Slowing loan growth, worsening asset quality scenario and lower profit growth are the key reasons for this fall in banking stocks. With the hammering, most banking stocks are now trading close to their 52-week lows. Notably, public sector banks are trading at dirt cheap valuations of 0.5 times, while private bank valuations appear undemanding at 1-1.4 times, based on FY14's estimated book value. The only exception is HDFC Bank, which trades at premium valuations of 3.6 times, thanks to its consistent financial performance over the past decade. However, analysts believe investors should not fall for the cheap valuations and given the weakening macro-economic situation, see further downside for the stocks.

"Bank stocks have corrected sharply and can possibly get even cheaper. So, valuation is a mirage. Positive catalysts are missing. One should clearly be underweight in financials in our view. Specifically avoid PSBs, which are very weakly capitalised. We would recommend buying HDFC Bank and ICICI Bank, as we prefer stocks with good earnings growth, high degree of earnings visibility and stable funding franchise," believes Suresh Ganapathy, banking analyst at Macquarie Capital.

A weaker rupee has led to the tightening of liquidity by the Reserve Bank of India and has pushed up short-term interest rates.

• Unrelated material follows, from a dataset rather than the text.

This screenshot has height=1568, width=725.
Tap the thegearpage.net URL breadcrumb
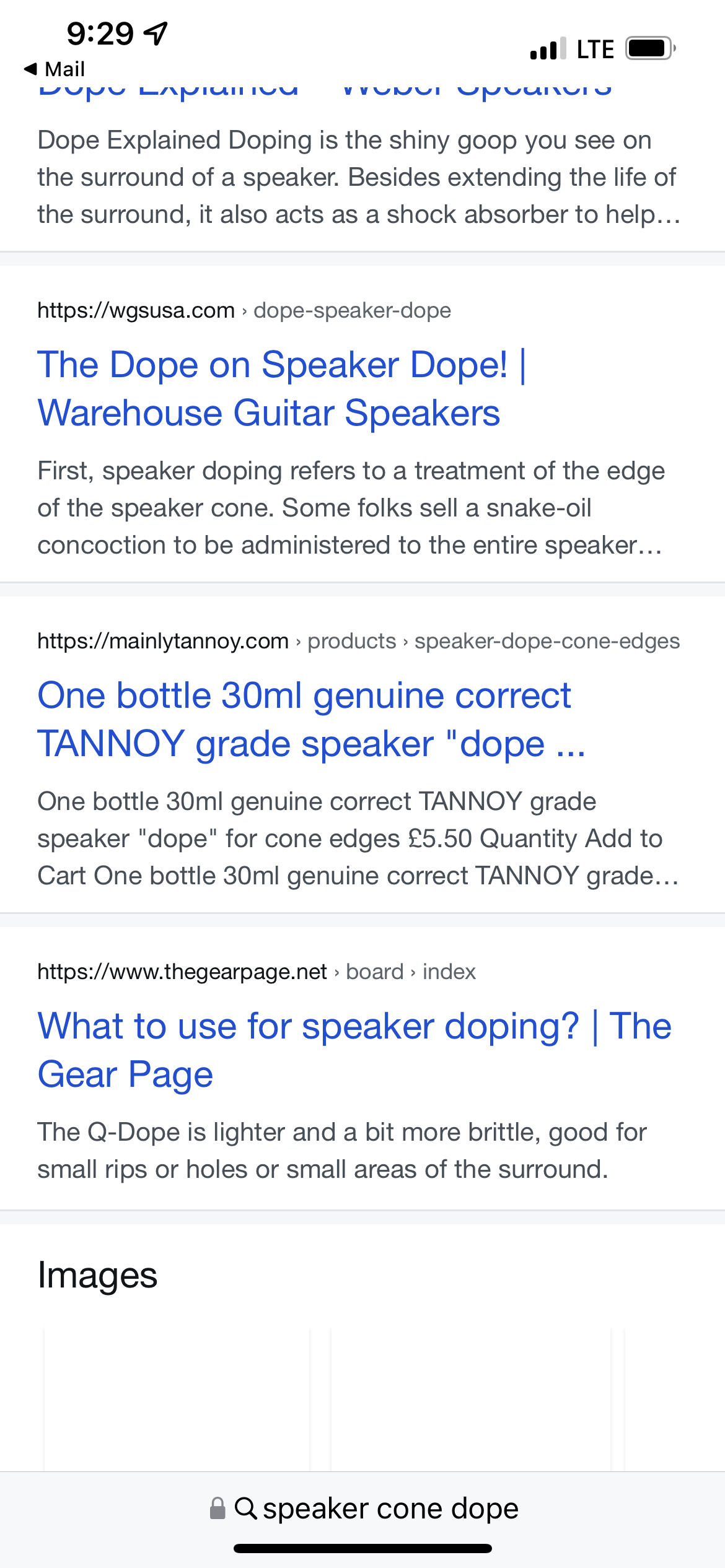(257, 972)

Rising interest rates and a slowing economy would put pressure on margins, as well as lead to higher asset quality stress for the banking sector. Analysts thus expect the impaired loans to rise to 12-14 per cent of the loan book by FY15 from the prevailing 9.2 per cent. Whereas rising interest rates and credit costs are expected to result in a 25-50 basis points contraction in the net interest margin of most banks for the financial.

"Recent (interest) rate move is likely to lift defaults on loans over the next six-12 months. Interest rates (3 month Commercial Paper) are now up 300 basis points over July, and with continued currency depreciation, are likely to stay elevated. With growth slowing, the pressure on profitability would go up," believes Anil Agarwal, banking analyst at Morgan Stanley Research, who, in an August 7 report, has lowered his price target for most top banks (see table).

Further, lower credit demand would hit the banks' credit off-take as well. Loan growth (which is slowing down over the past few quarters) is expected to further reduce to 10 per cent for this year. What's more, rising g-sec yields suggest that banks would also see a hit in their treasury income in the current quarter.

Given this backdrop, analysts have trimmed their estimates for most banks.

"Earnings downgrades have sharply picked up for the banking sector but they are not over. We are cutting FY14 estimated earnings per share sharply by 30 per cent for PSBs and around five per cent for private banks driven by lower loan growth, margins, treasury profits and higher credit costs. Consensus, in our view, is still sitting on higher loan growth and margin numbers, which they have to bring down," believes Ganapathy of Macquarie Capital. Pick-up in growth and/or falling interest rates would be the key triggers for the banking sector going forward, which however is unlikely anytime soon.

While most analysts continue to prefer HDFC Bank due to its superior financials, they are shying away from PSBs. They believe some PSBs would also likely need capital infusion to maintain growth as well, as capital adequacy, which in turn would put further pressure on their stocks.